>> begin Source document

You are viewing a plain text version of this content. The canonical link for it is here.
Posted to dev@couchdb.apache.org by Adam Kocoloski <ad...@gmail.com> on 2008/09/03 20:38:08 UTC

URL-decoding reverse proxy breaks remote replication

Hi, I installed CouchDB behind nginx the other day and noticed that  
remote replication didn't work.  The problem seems to be that

a) CouchDB stores the replication history in a local doc with an ID  
formed from the URL-encoded paths to the source and target DBs,

b) nginx decodes all %2Fs in the URLs it processes, and

c) couch_httpd chokes on a GET request for the replication history doc  
using the decoded URL delivered by nginx.

>> end Source document

**Given exercise A**
Answer these questions about the mailing-list post, one per line:
(i) Which mailing list was the post sent to?
(ii) According to the post, what does nginx do to the %2Fs in the URLs it processes?
(iii) What is the ID of the local doc holding the replication history formed from?

>> begin Dataset content

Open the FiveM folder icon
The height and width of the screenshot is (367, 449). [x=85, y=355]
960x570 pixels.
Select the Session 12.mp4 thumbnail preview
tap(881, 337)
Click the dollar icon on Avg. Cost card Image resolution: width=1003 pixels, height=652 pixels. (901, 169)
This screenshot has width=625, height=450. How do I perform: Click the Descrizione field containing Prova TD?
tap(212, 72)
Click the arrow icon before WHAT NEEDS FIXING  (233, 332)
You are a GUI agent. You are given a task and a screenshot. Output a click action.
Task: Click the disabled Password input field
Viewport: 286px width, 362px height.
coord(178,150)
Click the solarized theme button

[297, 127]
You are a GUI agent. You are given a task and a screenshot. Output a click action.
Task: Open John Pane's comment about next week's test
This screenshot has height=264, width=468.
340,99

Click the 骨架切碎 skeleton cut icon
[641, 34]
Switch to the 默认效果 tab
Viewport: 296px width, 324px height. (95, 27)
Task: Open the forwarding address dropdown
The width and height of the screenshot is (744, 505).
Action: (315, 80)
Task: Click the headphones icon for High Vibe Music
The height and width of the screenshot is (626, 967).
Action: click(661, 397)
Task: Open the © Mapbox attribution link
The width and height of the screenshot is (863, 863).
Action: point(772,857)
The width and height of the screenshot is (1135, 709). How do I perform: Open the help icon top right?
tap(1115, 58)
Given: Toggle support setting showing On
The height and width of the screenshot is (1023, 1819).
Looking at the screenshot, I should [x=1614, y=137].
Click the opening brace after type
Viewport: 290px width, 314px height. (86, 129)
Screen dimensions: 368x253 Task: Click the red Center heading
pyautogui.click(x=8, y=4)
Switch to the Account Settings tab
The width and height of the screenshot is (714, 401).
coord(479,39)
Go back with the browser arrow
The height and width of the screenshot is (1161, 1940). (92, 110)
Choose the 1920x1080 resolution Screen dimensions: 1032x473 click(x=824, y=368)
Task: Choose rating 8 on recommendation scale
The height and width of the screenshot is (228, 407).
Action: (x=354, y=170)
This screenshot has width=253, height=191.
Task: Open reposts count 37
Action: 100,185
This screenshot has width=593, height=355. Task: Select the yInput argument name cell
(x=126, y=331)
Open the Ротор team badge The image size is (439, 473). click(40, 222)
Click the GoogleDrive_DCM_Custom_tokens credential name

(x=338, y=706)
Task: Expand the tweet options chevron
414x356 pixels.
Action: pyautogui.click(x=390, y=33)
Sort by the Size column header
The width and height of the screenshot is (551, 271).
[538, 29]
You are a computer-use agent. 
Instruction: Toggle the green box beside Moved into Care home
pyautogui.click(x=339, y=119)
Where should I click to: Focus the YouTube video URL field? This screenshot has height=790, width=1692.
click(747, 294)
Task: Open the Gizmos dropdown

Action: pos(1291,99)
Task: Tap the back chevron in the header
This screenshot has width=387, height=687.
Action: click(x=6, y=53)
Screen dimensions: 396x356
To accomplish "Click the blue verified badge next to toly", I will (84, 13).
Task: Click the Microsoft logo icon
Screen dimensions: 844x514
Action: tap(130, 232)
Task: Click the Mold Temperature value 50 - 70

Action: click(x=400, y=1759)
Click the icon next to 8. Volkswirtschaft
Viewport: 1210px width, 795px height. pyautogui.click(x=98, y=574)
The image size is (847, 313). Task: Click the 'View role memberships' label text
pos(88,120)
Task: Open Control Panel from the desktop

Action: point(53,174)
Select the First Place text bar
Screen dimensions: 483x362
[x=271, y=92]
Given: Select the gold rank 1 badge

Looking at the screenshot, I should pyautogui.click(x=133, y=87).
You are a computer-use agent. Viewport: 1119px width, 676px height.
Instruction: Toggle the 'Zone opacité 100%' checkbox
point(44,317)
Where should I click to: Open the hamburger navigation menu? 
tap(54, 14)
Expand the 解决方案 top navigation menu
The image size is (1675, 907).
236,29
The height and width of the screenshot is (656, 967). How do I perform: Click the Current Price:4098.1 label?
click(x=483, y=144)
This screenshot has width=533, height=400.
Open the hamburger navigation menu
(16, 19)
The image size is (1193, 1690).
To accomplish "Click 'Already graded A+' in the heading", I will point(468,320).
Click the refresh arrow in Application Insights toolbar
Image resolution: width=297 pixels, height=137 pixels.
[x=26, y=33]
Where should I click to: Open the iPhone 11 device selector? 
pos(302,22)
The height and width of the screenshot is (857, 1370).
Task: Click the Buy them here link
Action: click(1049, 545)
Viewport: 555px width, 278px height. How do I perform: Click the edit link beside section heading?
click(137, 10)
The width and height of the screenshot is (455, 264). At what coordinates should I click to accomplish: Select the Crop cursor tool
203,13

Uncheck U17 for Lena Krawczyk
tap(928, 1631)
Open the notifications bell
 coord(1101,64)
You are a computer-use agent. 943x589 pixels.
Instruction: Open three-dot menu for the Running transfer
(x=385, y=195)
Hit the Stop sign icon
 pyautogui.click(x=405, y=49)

>> end Dataset content

**Given exercise B**
In the entries, rewrite the lines between the line containing "Uncheck U17 for Lena Krawczyk" and the end of the entries, inclusive, requests included. Multiply every coordinate in the answers by 2.25, rounding to whole numbers with halves rounded up. Give only those lines.

**Correct output A**
(i) dev@couchdb.apache.org
(ii) It decodes all of them.
(iii) The URL-encoded paths to the source and target DBs.

**Correct output B**
Uncheck U17 for Lena Krawczyk
tap(2088, 3670)
Open the notifications bell
 coord(2477,144)
You are a computer-use agent. 943x589 pixels.
Instruction: Open three-dot menu for the Running transfer
(x=866, y=439)
Hit the Stop sign icon
 pyautogui.click(x=911, y=110)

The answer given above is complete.